BAL fluid and blood cultures showed increased growth in animals that underwent secondary pneumonia infection 4 days post-CLP compared to 7-day double-injury or single-injury animals. *, P < 0.001. n = 10 per group. The error bars indicate standard deviations.

FIG. 8.

(A) Light microscopic examination was performed on lung specimens harvested 18 h following the induction of pneumonia. Animals infected with pneumonia 4 days following CLP showed increased consolidation of tissue with extensive polymorphonuclear and mononuclear cell infiltration compared to animals infected with pneumonia 7 days post-CLP. (B) Evaluation of light microscopy by a pathologist blinded to sample identity revealed significantly decreased scores for infiltration and consolidation in animals infected with pneumonia 7 days after CLP. P < 0.04; n = 6 per group. The error bars indicate standard deviations.

FIG. 9.

(A) Treatment with AS101 following CLP significantly improved survival after secondary injury; P < 0.017; n = 17 per group. (B) Treatment with anti-IL-10 antibody following CLP improved survival after secondary injury similar to that seen in animals treated with AS101. P < 0.011; n = 15 per group.

FIG. 10.

(A) Blood collected 18 h following the induction of pneumonia showed significantly decreased plasma IL-10 and significantly increased IL-1α and IL-12p40 levels in animals treated with AS101. *, P < 0.003. (B) Splenocytes from animals treated with AS101 showed significant increases in IFN-γ production compared to controls 4 days post-CLP; *, P < 0.001. n = 6 per group.
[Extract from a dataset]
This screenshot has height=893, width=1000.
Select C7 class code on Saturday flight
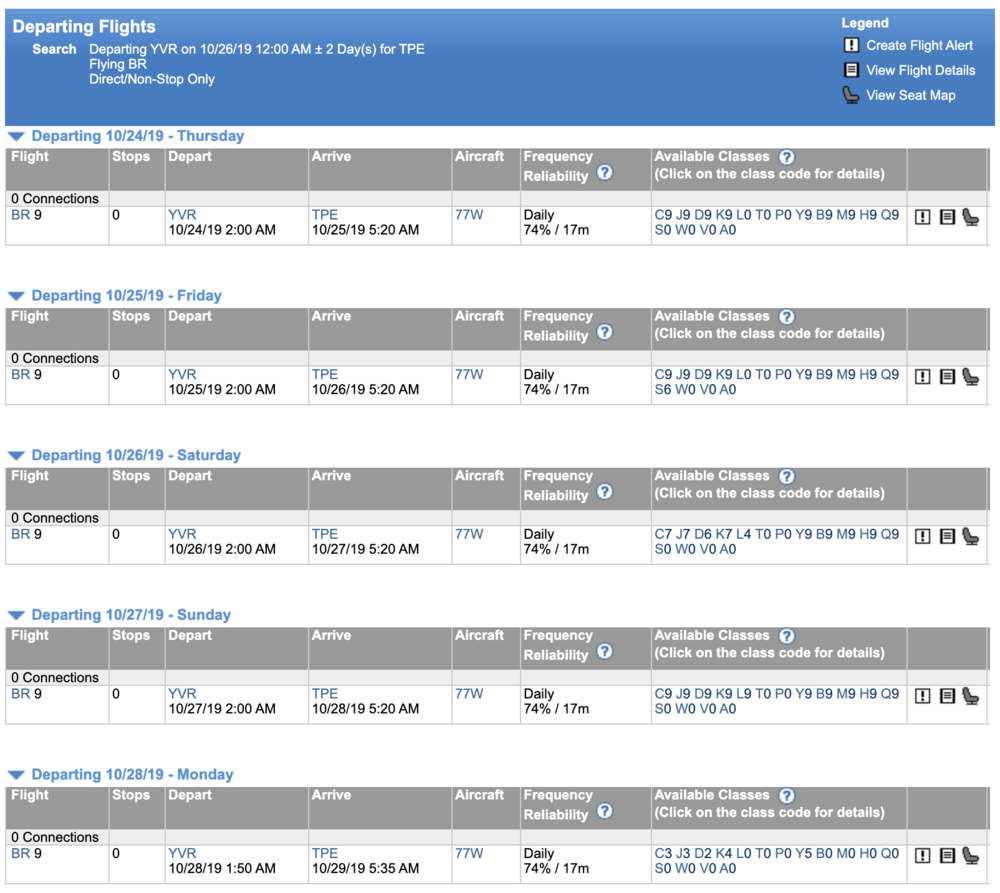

The error bars indicate standard deviations.

FIG. 11.

BAL fluid and blood cultures showed decreased growth with AS101 treatment versus vehicle. *, P < 0.03. n = 6 per group. The error bars indicate standard deviations.

FIG. 12.

(A) Light microscopic examination was performed on lung specimens harvested 18 h following the induction of pneumonia. Control animals showed increased consolidation of tissue with extensive polymorphonuclear and mononuclear cell infiltration. (B) Evaluation of light microscopy by a pathologist blinded to sample identity revealed significantly decreased scores for infiltration and consolidation in animals treated with AS101. *, P < 0.05; n = 6 per group. The error bars indicate standard deviations.